Diese Relationen können sich aber im Laufe der Zeit ändern. Andere Modelle gehen von Menschen aus, die Computern gleich optimale Entscheidungen treffen. Also jene Güter wählen, die ihnen unter Berücksichtigung des eigenen Einkommens stets den höchsten Nutzen bringen – ein wenig realistisches Menschenbild.
Anmassend und unglaubwürdig
Die Modelle bilden auch nicht die gesamte wirtschaftliche Realität ab. So fehlte lange Zeit das Eigenleben des Finanzsektors in den Gleichungen der Ökonomen. Dies war ein Grund, weshalb kaum jemand die Finanzkrise 2008/2009 kommen sah.

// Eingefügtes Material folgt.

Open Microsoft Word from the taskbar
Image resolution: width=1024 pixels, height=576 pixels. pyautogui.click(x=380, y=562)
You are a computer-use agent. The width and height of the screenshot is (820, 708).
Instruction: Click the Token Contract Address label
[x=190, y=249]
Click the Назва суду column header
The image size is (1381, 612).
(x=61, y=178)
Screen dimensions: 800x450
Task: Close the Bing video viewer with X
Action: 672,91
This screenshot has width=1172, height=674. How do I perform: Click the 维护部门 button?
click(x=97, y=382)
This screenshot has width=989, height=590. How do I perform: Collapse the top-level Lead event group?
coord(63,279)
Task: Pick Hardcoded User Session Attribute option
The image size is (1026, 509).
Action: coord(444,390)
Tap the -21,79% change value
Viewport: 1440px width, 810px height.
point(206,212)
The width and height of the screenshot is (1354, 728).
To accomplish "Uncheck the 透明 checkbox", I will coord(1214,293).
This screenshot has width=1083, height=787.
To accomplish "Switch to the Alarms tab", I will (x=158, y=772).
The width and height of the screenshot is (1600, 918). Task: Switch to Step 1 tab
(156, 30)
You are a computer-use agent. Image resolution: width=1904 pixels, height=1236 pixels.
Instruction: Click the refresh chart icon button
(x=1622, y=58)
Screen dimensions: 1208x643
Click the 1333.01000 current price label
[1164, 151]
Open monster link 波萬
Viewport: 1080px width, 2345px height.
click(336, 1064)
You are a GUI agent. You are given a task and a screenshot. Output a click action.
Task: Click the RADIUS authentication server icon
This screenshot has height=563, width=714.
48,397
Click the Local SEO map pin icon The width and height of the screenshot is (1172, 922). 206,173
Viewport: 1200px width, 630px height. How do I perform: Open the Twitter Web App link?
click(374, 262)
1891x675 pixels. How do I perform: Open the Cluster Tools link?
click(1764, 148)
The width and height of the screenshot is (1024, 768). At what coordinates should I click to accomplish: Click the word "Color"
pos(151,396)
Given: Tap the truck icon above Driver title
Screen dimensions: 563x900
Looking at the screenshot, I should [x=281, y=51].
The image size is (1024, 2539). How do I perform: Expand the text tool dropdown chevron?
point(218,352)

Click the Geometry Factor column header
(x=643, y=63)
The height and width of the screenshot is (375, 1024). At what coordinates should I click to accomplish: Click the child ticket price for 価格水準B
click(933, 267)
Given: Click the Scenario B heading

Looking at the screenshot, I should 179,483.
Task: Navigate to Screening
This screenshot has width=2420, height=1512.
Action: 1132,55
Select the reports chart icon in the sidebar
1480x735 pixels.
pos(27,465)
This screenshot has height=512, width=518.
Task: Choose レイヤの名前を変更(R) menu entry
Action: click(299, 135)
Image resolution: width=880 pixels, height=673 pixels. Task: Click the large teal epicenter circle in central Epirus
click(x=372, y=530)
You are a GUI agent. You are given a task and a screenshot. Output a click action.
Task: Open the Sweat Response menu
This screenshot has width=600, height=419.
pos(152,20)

Die wirtschaftliche Entwicklung hängt von den Entscheidungen von Milliarden Menschen und deren Begleitumständen ab. Diese lassen sich kaum in ein Formelgerüst pressen. Wer vorgaukelt, das Wachstum auf die zweite Stelle hinter dem Komma zuverlässig voraussagen zu können, ist deshalb anmassend und unglaubwürdig. Allenfalls Tendenzen oder bestimmte Muster lassen sich zutreffend ableiten – vorausgesetzt es tritt kein gänzlich unerwartetes Ereignis ein.
Mehrere Szenarien gefordert
Angesichts dieser Unzulänglichkeiten fällt ein Ausblick auf die wirtschaftliche Entwicklung schwer. Werden die Investoren Vertrauen in die Sparpolitik des italienischen Regierungschefs Monti haben und so den Euro vor dem Kollaps bewahren?
Man weiss es nicht. Ist die Wachstumsabschwächung in China nur eine Konjunkturdelle oder der Anfang einer Krise? Keiner kann es genau sagen. Oder läuft es wie 2010, als die deutsche Wirtschaft so stark wuchs, wie es keiner für möglich gehalten hatte?
Wie aufgeschreckte Hühner
Die beste Antwort auf solch unsichere Zeiten ist, verschiedene Zukunftsszenarien zu entwickeln und sich zu überlegen, was man in dem einen oder anderen Fall tut. Das gilt für Unternehmenschefs wie für Privatverbraucher.
Der Vorteil: Kommt die böse Überraschung oder das unverhoffte Glück, muss man nicht wie ein aufgeschrecktes Huhn hektisch nach Lösungen suchen. Sie sind in Grundzügen vorhanden.
Ebenso helfen hohe Reserven. Mit ihnen lässt sich eine Krise meistern. Auf Miraculix' Zaubertrank können nur die Bewohner des unbeugsamen gallischen Dorfes bauen.
Bernd Kramer ist Wirtschaftsredaktor bei der «Badischen Zeitung».